**What to produce**:
Would you transcribe only the lines below, from the one containing "Task: Click the Mickey Mouse sketch thumbnail" through the end of the material, exactly and with no pictures?

**Given information**:
══════
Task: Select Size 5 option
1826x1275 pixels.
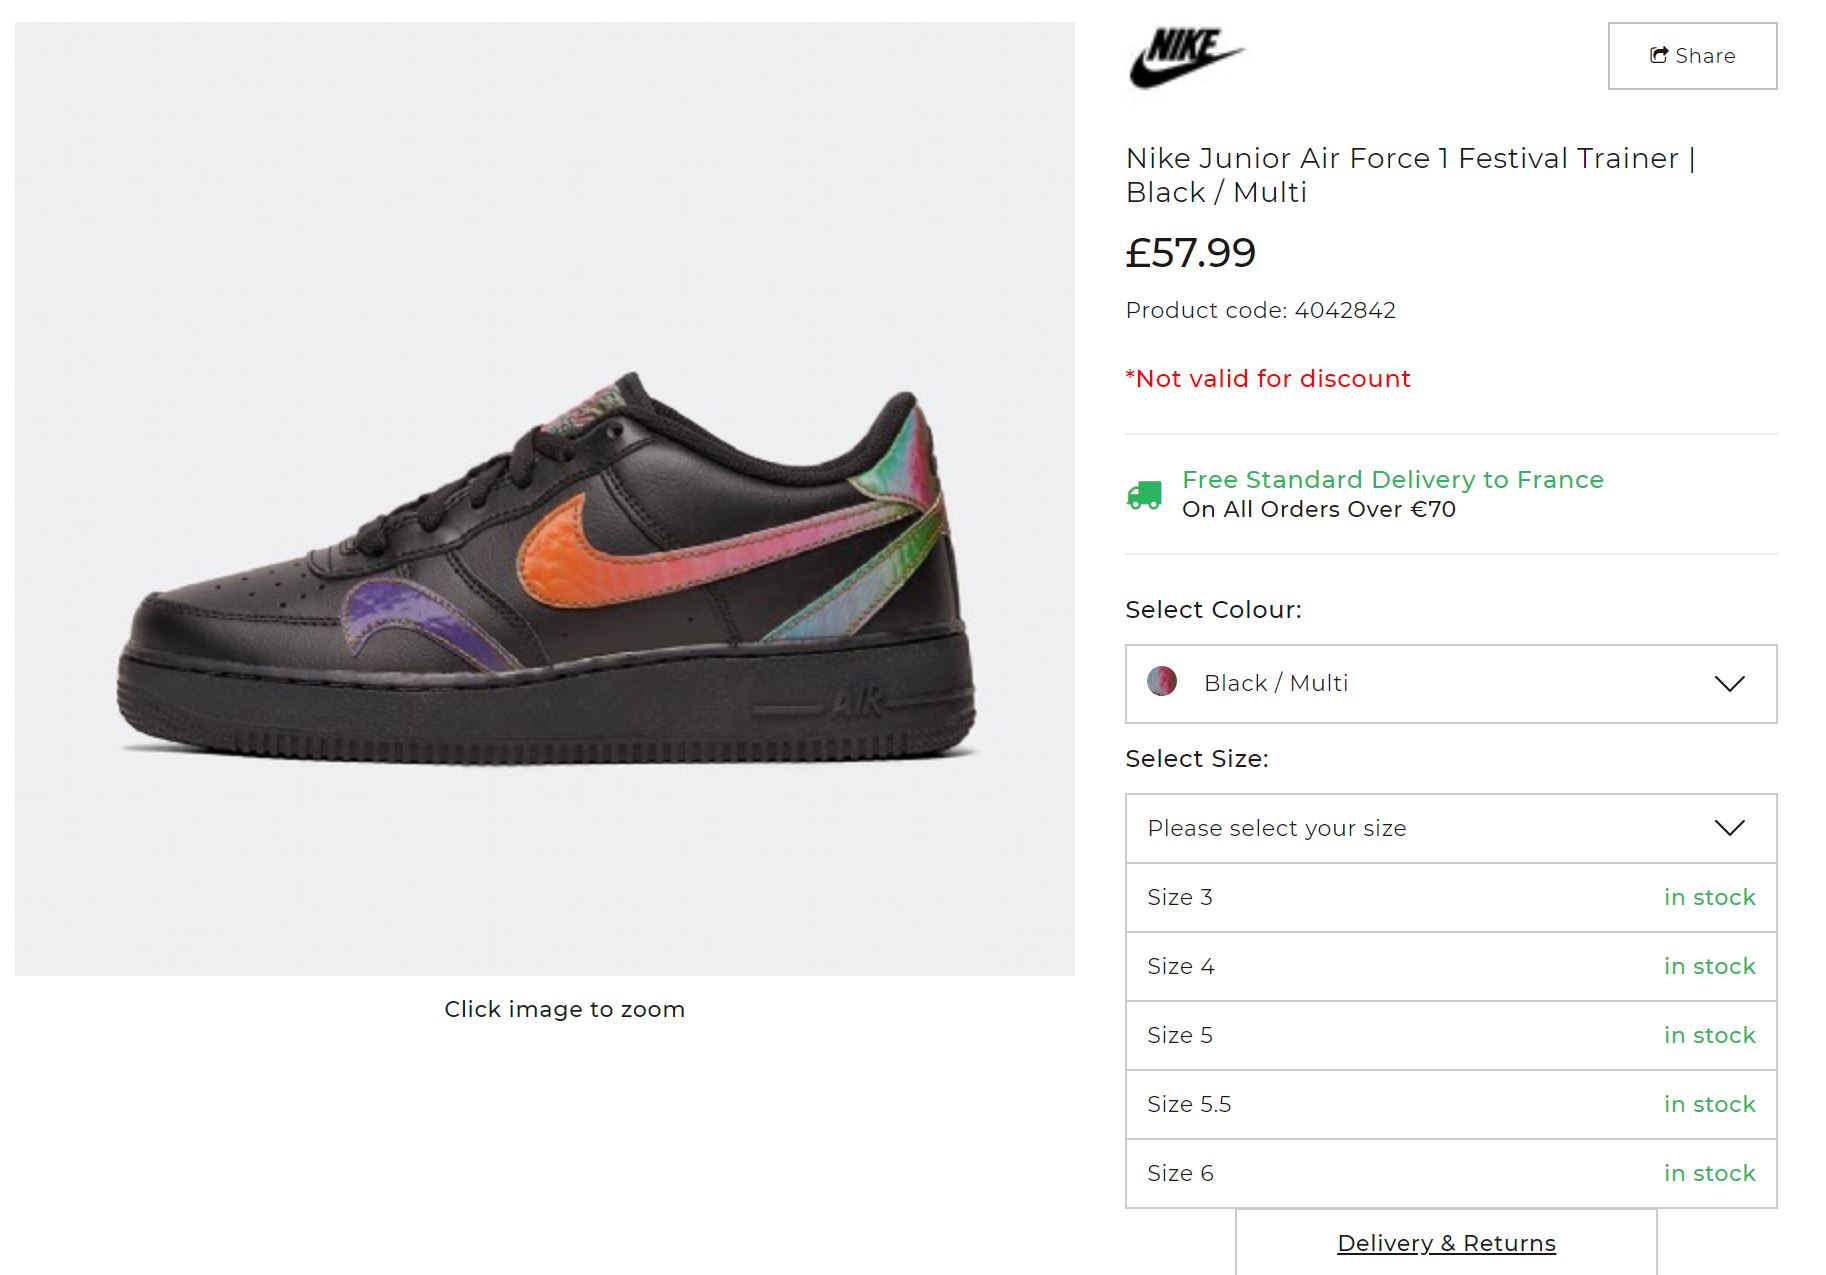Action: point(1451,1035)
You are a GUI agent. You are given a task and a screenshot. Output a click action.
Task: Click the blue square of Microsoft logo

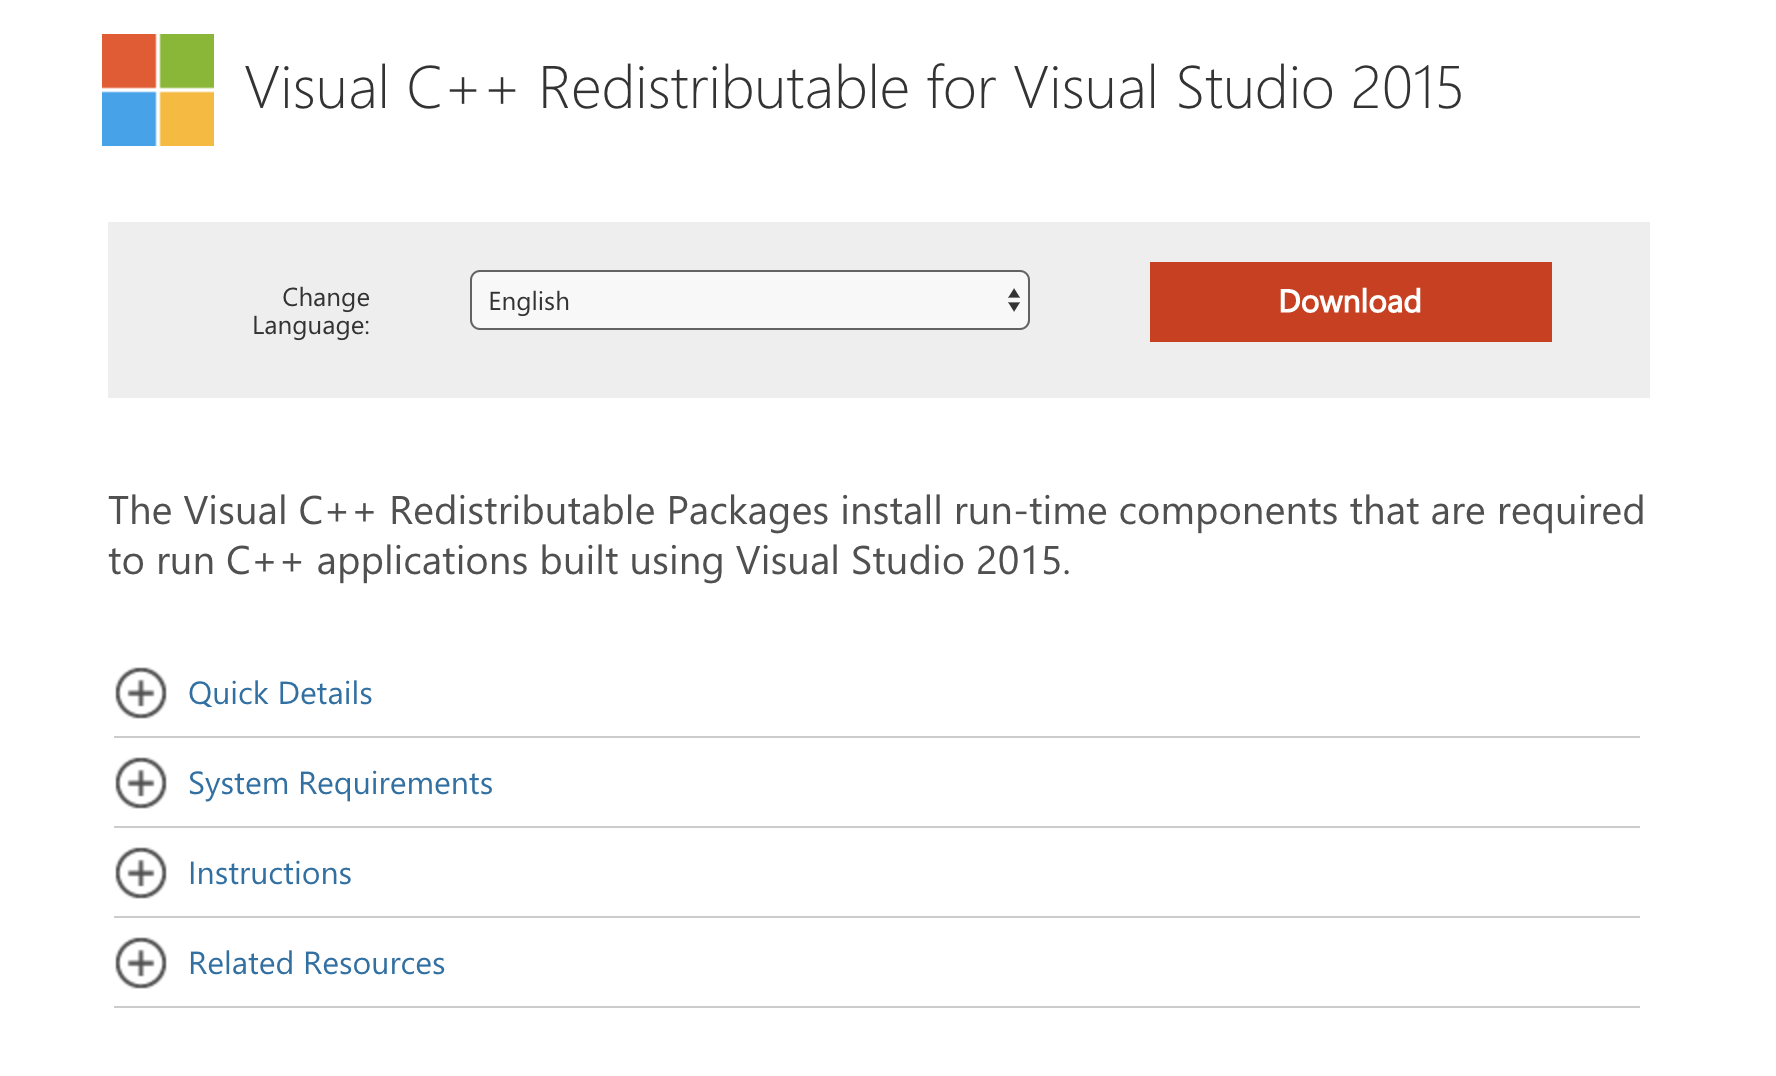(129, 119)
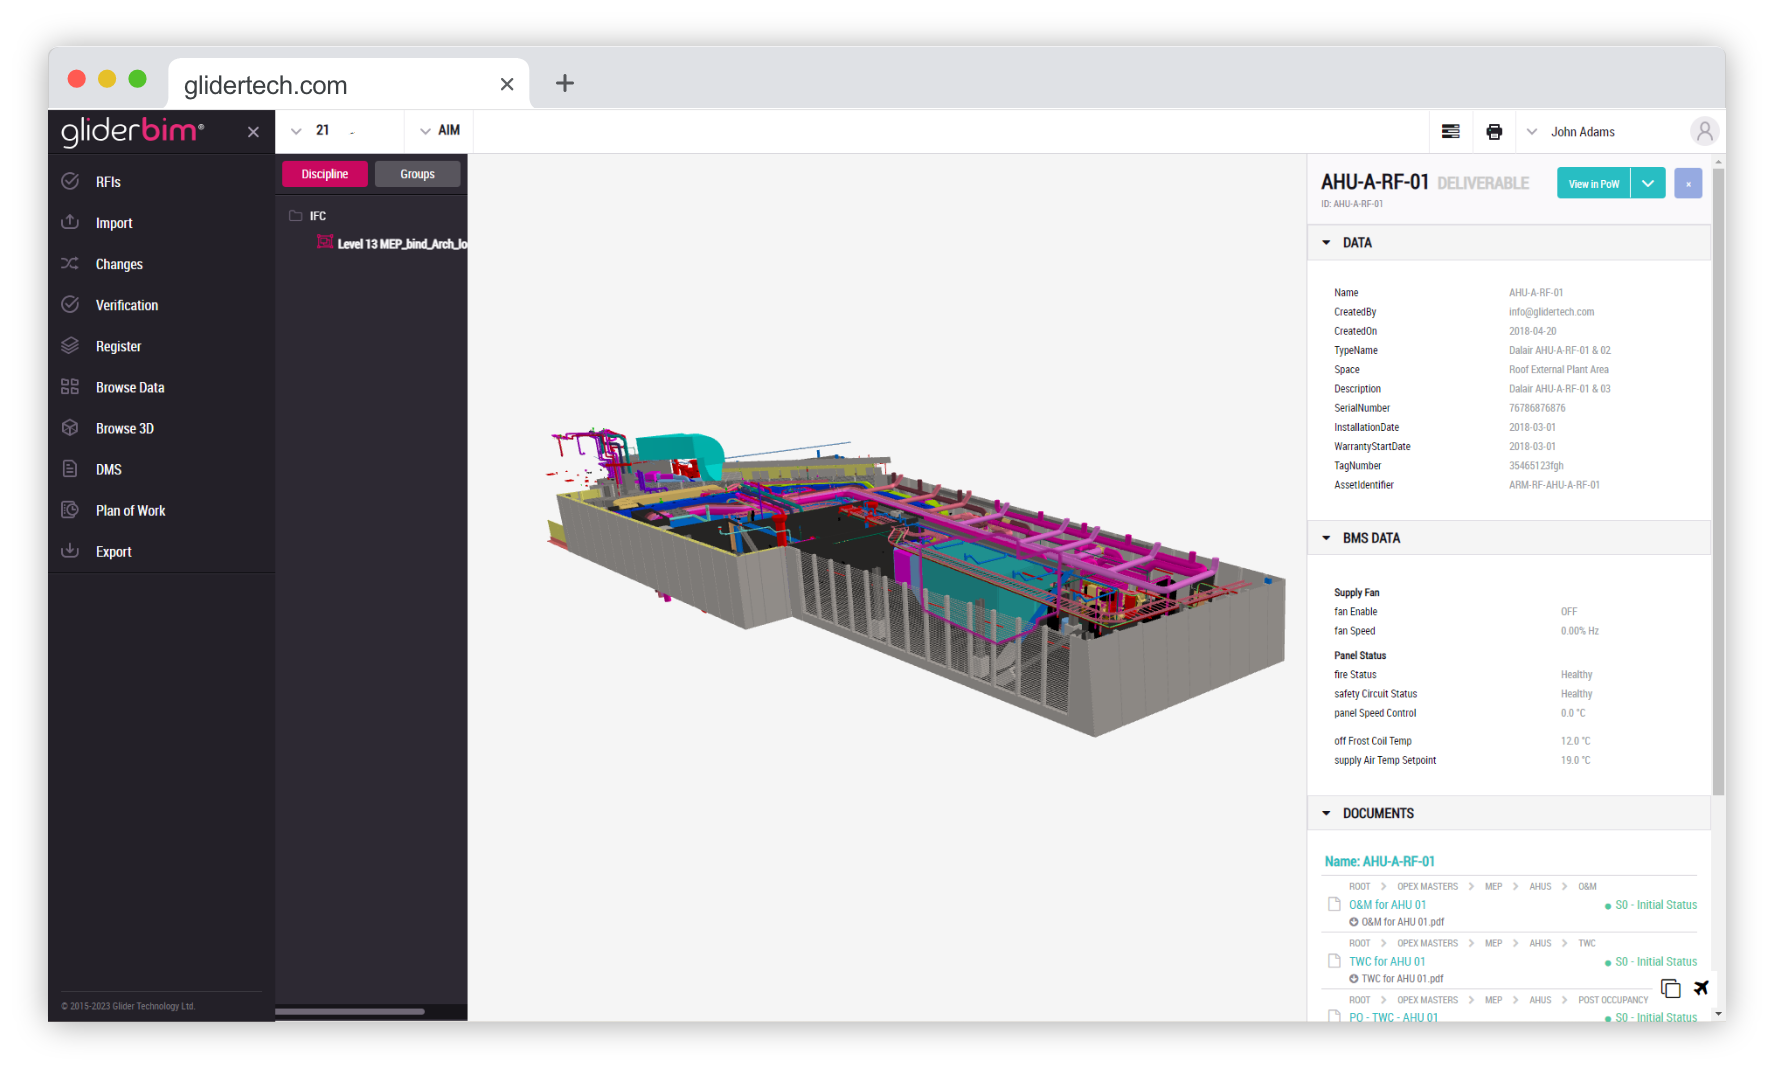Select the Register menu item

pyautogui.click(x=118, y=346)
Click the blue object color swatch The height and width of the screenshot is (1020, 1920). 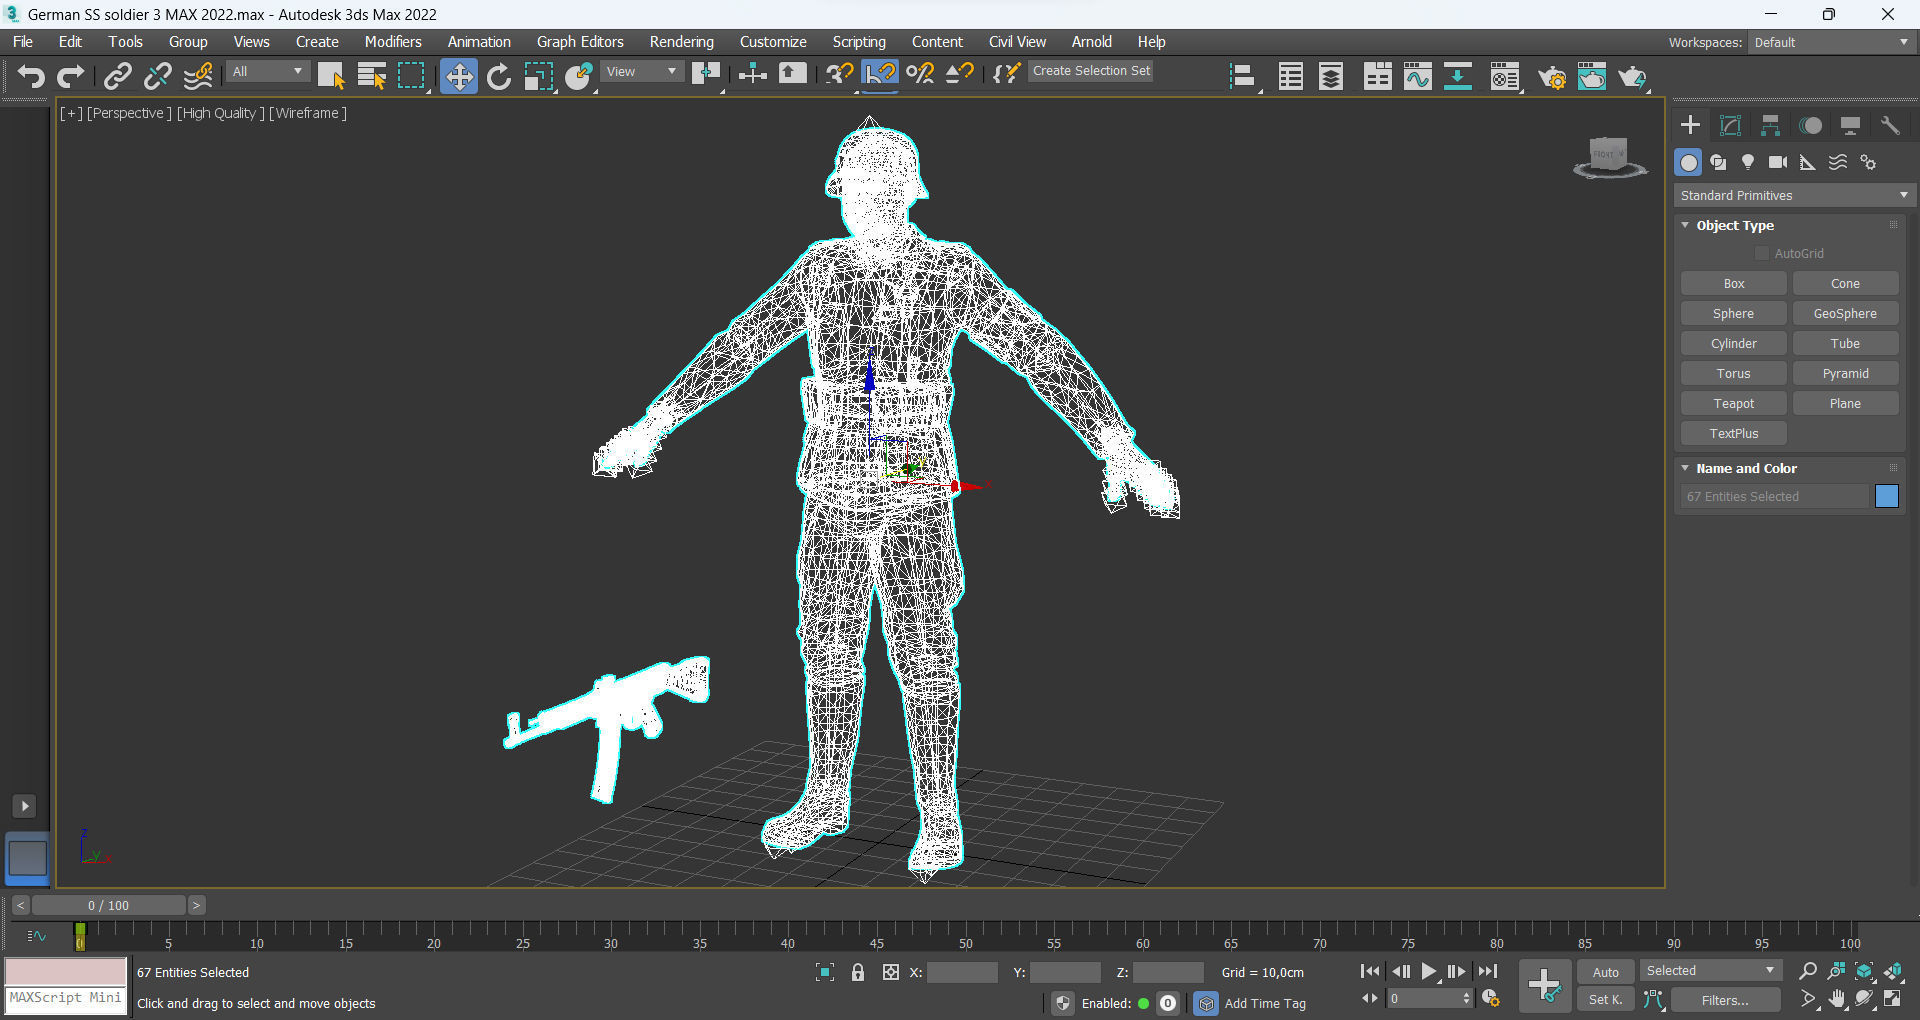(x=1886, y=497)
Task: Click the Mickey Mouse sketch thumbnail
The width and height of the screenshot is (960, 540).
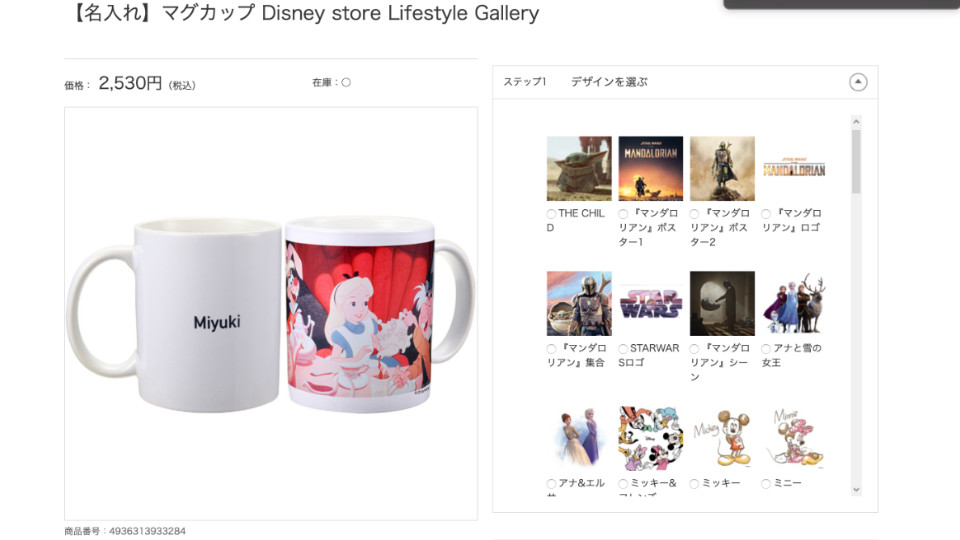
══════
**Response for this exercise**:
Task: Click the Mickey Mouse sketch thumbnail
The width and height of the screenshot is (960, 540).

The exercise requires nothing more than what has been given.